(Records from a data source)

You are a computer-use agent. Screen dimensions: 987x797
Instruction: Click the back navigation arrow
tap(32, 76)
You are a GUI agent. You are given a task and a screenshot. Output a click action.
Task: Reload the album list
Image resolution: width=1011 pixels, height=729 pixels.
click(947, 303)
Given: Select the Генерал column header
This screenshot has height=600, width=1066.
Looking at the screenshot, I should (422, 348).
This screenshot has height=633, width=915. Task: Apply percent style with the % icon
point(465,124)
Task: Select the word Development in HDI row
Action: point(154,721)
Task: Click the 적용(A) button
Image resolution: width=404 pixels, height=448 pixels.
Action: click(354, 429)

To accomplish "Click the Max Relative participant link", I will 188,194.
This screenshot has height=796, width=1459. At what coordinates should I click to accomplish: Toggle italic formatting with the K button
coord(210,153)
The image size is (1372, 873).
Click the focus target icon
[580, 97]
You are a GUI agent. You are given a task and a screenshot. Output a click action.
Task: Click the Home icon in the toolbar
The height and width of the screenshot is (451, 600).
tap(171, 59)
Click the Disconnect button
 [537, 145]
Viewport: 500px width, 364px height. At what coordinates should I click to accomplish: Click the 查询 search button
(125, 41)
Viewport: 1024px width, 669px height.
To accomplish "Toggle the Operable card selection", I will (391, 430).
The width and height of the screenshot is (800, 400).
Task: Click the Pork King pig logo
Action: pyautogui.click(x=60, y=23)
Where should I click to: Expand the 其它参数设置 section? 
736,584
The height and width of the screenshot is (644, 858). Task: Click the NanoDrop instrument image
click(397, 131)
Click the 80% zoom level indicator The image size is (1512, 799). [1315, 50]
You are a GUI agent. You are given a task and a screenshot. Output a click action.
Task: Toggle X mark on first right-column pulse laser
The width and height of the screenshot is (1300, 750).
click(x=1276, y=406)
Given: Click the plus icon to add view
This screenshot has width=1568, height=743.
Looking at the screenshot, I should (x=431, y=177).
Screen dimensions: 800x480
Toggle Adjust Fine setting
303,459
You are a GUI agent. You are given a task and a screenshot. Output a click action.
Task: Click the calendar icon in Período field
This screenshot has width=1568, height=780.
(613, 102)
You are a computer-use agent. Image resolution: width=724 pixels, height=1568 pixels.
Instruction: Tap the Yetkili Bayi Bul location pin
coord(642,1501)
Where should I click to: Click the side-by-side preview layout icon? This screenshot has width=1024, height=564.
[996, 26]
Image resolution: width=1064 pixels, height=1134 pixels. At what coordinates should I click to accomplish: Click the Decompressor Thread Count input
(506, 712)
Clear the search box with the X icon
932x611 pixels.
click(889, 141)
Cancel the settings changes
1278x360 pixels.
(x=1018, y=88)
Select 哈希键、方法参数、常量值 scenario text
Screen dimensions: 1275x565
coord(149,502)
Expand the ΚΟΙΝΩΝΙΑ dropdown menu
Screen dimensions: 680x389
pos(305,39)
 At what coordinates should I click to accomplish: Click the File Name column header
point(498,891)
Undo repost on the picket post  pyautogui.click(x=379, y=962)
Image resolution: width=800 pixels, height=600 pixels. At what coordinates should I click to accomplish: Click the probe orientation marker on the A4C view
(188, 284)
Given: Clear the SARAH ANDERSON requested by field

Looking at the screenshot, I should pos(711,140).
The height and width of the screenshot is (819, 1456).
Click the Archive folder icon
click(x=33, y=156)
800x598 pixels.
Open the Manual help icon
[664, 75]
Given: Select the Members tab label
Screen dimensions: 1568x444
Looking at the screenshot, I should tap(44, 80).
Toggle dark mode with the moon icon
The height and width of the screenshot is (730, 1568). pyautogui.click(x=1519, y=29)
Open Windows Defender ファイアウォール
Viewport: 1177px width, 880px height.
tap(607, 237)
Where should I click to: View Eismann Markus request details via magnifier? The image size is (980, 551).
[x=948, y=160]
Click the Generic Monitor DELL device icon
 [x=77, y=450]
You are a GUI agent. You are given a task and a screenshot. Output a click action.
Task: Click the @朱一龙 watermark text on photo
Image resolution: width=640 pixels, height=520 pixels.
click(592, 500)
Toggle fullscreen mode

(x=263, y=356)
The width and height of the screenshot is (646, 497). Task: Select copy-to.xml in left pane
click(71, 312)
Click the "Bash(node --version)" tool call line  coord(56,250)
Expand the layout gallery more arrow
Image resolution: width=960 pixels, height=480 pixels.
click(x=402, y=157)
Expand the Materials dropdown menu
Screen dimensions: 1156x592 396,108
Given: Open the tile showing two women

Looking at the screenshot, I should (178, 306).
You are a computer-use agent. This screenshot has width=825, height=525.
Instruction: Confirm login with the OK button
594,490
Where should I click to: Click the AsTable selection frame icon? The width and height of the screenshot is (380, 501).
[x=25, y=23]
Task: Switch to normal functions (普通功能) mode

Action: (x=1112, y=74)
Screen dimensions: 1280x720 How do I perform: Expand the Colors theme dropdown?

Your objective: Each record should come back exactly as written.

Written reply:
You are a computer-use agent. Screen dimensions: 987x797
Instruction: Click the back navigation arrow
tap(32, 76)
You are a GUI agent. You are given a task and a screenshot. Output a click action.
Task: Reload the album list
Image resolution: width=1011 pixels, height=729 pixels.
click(947, 303)
Given: Select the Генерал column header
This screenshot has height=600, width=1066.
Looking at the screenshot, I should (422, 348).
This screenshot has height=633, width=915. Task: Apply percent style with the % icon
point(465,124)
Task: Select the word Development in HDI row
Action: point(154,721)
Task: Click the 적용(A) button
Image resolution: width=404 pixels, height=448 pixels.
Action: click(354, 429)

To accomplish "Click the Max Relative participant link", I will 188,194.
This screenshot has height=796, width=1459. At what coordinates should I click to accomplish: Toggle italic formatting with the K button
coord(210,153)
The image size is (1372, 873).
Click the focus target icon
[580, 97]
You are a GUI agent. You are given a task and a screenshot. Output a click action.
Task: Click the Home icon in the toolbar
The height and width of the screenshot is (451, 600).
tap(171, 59)
Click the Disconnect button
 [537, 145]
Viewport: 500px width, 364px height. At what coordinates should I click to accomplish: Click the 查询 search button
(125, 41)
Viewport: 1024px width, 669px height.
To accomplish "Toggle the Operable card selection", I will (391, 430).
The width and height of the screenshot is (800, 400).
Task: Click the Pork King pig logo
Action: pyautogui.click(x=60, y=23)
Where should I click to: Expand the 其它参数设置 section? 
736,584
The height and width of the screenshot is (644, 858). Task: Click the NanoDrop instrument image
click(397, 131)
Click the 80% zoom level indicator The image size is (1512, 799). [1315, 50]
You are a GUI agent. You are given a task and a screenshot. Output a click action.
Task: Toggle X mark on first right-column pulse laser
The width and height of the screenshot is (1300, 750).
click(x=1276, y=406)
Given: Click the plus icon to add view
This screenshot has width=1568, height=743.
Looking at the screenshot, I should (x=431, y=177).
Screen dimensions: 800x480
Toggle Adjust Fine setting
303,459
You are a GUI agent. You are given a task and a screenshot. Output a click action.
Task: Click the calendar icon in Período field
This screenshot has width=1568, height=780.
(613, 102)
You are a computer-use agent. Image resolution: width=724 pixels, height=1568 pixels.
Instruction: Tap the Yetkili Bayi Bul location pin
coord(642,1501)
Where should I click to: Click the side-by-side preview layout icon? This screenshot has width=1024, height=564.
[996, 26]
Image resolution: width=1064 pixels, height=1134 pixels. At what coordinates should I click to accomplish: Click the Decompressor Thread Count input
(506, 712)
Clear the search box with the X icon
932x611 pixels.
click(889, 141)
Cancel the settings changes
1278x360 pixels.
(x=1018, y=88)
Select 哈希键、方法参数、常量值 scenario text
Screen dimensions: 1275x565
coord(149,502)
Expand the ΚΟΙΝΩΝΙΑ dropdown menu
Screen dimensions: 680x389
pos(305,39)
 At what coordinates should I click to accomplish: Click the File Name column header
point(498,891)
Undo repost on the picket post  pyautogui.click(x=379, y=962)
Image resolution: width=800 pixels, height=600 pixels. At what coordinates should I click to accomplish: Click the probe orientation marker on the A4C view
(188, 284)
Given: Clear the SARAH ANDERSON requested by field

Looking at the screenshot, I should pos(711,140).
The height and width of the screenshot is (819, 1456).
Click the Archive folder icon
click(x=33, y=156)
800x598 pixels.
Open the Manual help icon
[664, 75]
Given: Select the Members tab label
Screen dimensions: 1568x444
Looking at the screenshot, I should tap(44, 80).
Toggle dark mode with the moon icon
The height and width of the screenshot is (730, 1568). pyautogui.click(x=1519, y=29)
Open Windows Defender ファイアウォール
Viewport: 1177px width, 880px height.
tap(607, 237)
Where should I click to: View Eismann Markus request details via magnifier? The image size is (980, 551).
[x=948, y=160]
Click the Generic Monitor DELL device icon
 [x=77, y=450]
You are a GUI agent. You are given a task and a screenshot. Output a click action.
Task: Click the @朱一龙 watermark text on photo
Image resolution: width=640 pixels, height=520 pixels.
click(592, 500)
Toggle fullscreen mode

(x=263, y=356)
The width and height of the screenshot is (646, 497). Task: Select copy-to.xml in left pane
click(71, 312)
Click the "Bash(node --version)" tool call line  coord(56,250)
Expand the layout gallery more arrow
Image resolution: width=960 pixels, height=480 pixels.
click(x=402, y=157)
Expand the Materials dropdown menu
Screen dimensions: 1156x592 396,108
Given: Open the tile showing two women

Looking at the screenshot, I should (178, 306).
You are a computer-use agent. This screenshot has width=825, height=525.
Instruction: Confirm login with the OK button
594,490
Where should I click to: Click the AsTable selection frame icon? The width and height of the screenshot is (380, 501).
[x=25, y=23]
Task: Switch to normal functions (普通功能) mode

Action: (x=1112, y=74)
Screen dimensions: 1280x720 How do I perform: Expand the Colors theme dropdown?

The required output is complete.